_WHAT IS NEEDED_.
Nothing but the exact lines from the one containing "Open the Analyze" through the last line of the records below belongs in your answer.

_AVAILABLE RECORDS_.
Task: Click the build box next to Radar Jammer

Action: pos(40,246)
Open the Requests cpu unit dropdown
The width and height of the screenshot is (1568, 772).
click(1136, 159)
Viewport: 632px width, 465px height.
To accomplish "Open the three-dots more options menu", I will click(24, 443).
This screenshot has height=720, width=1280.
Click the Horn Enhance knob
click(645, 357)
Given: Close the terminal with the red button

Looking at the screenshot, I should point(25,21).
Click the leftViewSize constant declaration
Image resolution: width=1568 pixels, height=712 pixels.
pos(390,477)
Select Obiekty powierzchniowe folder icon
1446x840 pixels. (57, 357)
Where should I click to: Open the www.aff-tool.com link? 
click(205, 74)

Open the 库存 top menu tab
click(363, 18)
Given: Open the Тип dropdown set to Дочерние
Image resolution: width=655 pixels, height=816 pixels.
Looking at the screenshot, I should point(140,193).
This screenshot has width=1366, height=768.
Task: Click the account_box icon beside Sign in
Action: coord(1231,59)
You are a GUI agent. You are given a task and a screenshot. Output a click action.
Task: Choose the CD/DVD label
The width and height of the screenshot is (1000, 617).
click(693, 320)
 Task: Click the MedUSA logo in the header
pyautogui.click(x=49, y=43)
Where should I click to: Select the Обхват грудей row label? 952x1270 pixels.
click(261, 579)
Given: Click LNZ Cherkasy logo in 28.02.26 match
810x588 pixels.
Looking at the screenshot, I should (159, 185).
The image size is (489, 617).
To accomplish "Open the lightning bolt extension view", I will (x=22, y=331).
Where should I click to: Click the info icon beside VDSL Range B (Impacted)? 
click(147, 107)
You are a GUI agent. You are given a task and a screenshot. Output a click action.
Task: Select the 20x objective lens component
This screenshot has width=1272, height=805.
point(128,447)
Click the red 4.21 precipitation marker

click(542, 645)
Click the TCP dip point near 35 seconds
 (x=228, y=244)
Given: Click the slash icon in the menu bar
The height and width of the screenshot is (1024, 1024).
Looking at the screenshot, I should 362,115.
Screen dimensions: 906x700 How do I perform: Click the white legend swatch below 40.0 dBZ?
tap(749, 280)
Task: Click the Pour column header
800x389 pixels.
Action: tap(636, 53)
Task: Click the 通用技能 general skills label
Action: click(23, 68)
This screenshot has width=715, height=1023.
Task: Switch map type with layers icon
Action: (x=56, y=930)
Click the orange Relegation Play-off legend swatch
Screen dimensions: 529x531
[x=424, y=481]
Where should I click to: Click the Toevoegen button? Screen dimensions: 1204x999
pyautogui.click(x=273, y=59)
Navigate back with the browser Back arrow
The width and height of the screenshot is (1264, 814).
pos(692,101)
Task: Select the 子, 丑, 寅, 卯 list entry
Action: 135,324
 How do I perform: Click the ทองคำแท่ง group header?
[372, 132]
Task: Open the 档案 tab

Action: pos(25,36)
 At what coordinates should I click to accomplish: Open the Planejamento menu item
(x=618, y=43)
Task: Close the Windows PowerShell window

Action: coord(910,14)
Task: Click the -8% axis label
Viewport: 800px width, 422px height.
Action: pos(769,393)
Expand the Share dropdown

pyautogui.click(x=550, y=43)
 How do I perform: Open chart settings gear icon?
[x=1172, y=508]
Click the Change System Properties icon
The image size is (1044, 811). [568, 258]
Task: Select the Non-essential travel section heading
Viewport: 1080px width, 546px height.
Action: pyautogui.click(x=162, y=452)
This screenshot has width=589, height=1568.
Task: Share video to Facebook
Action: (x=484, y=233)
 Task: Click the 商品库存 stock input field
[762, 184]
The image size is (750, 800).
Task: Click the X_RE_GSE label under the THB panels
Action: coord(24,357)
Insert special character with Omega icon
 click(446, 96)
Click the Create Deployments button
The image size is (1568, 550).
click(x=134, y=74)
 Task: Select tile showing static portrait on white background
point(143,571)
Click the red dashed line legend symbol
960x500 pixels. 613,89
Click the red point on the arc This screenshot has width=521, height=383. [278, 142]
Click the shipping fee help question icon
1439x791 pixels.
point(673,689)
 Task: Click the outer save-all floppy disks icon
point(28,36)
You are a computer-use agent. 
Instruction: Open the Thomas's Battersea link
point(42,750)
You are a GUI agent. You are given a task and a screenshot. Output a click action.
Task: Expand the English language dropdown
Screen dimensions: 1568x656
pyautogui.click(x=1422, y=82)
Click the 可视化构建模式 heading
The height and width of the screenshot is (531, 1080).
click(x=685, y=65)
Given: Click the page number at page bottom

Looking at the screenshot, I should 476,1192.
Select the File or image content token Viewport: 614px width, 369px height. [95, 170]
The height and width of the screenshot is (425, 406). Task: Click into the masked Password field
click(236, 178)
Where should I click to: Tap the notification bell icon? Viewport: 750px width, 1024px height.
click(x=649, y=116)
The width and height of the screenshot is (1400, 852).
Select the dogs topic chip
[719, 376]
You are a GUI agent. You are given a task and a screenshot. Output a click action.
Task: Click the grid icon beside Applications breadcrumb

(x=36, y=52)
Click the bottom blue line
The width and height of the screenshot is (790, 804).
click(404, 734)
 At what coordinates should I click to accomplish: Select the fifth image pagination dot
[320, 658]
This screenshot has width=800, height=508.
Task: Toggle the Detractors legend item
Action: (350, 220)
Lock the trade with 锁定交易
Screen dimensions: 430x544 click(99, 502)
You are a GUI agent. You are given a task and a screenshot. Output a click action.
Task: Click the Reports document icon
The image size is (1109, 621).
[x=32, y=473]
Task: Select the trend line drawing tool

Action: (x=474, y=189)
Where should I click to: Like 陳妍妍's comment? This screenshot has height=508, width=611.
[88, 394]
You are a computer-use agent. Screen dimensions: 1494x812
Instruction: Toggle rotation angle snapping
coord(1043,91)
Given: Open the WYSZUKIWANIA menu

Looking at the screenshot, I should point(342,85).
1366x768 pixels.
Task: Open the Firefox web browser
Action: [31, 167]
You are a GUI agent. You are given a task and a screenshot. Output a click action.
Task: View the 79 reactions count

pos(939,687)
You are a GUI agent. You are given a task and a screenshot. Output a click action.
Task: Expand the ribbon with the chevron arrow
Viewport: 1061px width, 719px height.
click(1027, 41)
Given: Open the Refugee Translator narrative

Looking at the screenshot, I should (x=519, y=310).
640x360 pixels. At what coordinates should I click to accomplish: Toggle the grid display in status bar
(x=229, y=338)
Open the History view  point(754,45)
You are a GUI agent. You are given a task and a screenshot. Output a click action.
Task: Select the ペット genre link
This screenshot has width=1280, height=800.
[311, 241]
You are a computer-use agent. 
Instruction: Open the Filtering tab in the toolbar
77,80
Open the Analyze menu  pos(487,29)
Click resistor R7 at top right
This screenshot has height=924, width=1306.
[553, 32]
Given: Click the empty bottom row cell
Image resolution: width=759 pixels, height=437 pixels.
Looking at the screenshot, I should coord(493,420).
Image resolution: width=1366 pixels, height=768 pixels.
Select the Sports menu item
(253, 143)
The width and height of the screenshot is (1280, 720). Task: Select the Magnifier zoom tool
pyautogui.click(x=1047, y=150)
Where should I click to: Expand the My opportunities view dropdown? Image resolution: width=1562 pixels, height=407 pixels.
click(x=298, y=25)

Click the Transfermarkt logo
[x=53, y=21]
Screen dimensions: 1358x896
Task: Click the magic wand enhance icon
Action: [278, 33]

_ANSWER TO THIS EXERCISE_.
Open the Analyze menu  pos(487,29)
Click resistor R7 at top right
This screenshot has height=924, width=1306.
[553, 32]
Given: Click the empty bottom row cell
Image resolution: width=759 pixels, height=437 pixels.
Looking at the screenshot, I should coord(493,420).
Image resolution: width=1366 pixels, height=768 pixels.
Select the Sports menu item
(253, 143)
The width and height of the screenshot is (1280, 720). Task: Select the Magnifier zoom tool
pyautogui.click(x=1047, y=150)
Where should I click to: Expand the My opportunities view dropdown? Image resolution: width=1562 pixels, height=407 pixels.
click(x=298, y=25)

Click the Transfermarkt logo
[x=53, y=21]
Screen dimensions: 1358x896
Task: Click the magic wand enhance icon
Action: [278, 33]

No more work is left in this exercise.